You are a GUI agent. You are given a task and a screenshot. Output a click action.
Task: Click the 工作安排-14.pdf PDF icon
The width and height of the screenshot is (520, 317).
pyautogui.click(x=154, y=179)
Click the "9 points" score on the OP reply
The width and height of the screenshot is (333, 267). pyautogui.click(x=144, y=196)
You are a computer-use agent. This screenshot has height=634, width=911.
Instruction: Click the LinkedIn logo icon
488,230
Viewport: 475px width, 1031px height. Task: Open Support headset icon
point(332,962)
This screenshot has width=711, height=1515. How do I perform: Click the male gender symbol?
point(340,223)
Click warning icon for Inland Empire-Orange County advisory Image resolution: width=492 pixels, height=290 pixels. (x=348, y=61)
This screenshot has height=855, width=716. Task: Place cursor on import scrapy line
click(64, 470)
◆ ◆ ◆ ◆
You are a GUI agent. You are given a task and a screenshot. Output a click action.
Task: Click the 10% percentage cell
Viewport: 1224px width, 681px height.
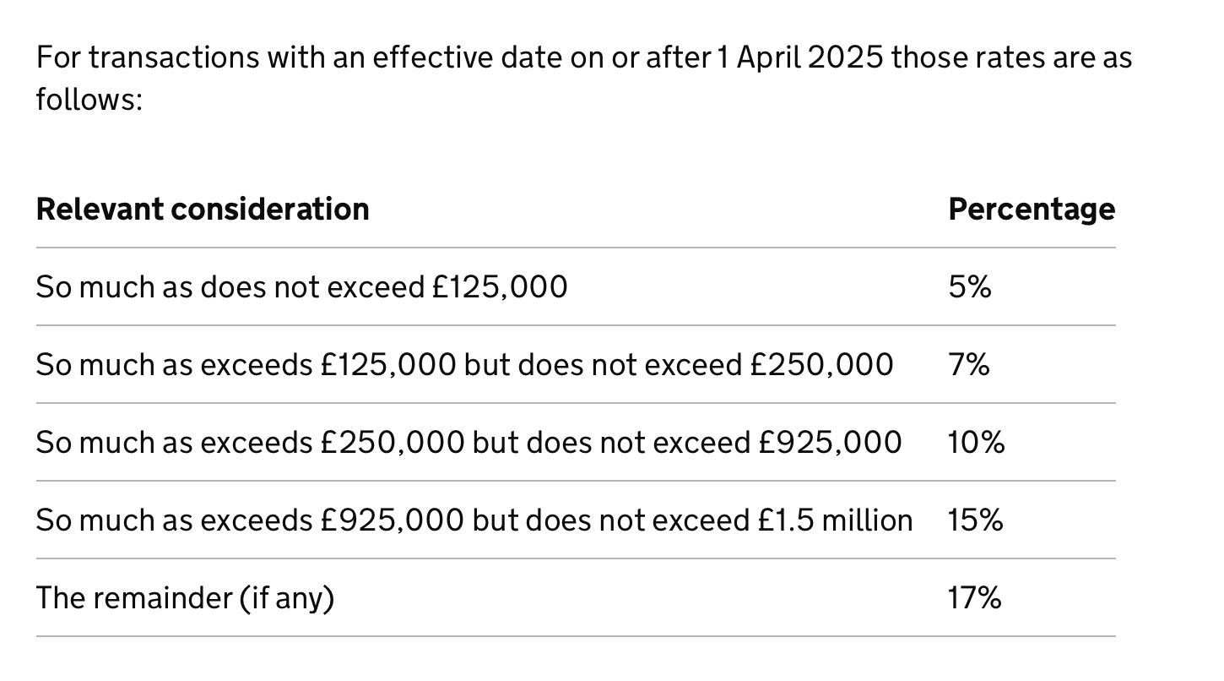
◆ ◆ ◆ ◆
• [STATED EXERCISE] How many lines in the items above contain the string "screenshot"? Match case exactly, and reply with the number alone.

• [PROBLEM SOLUTION] 7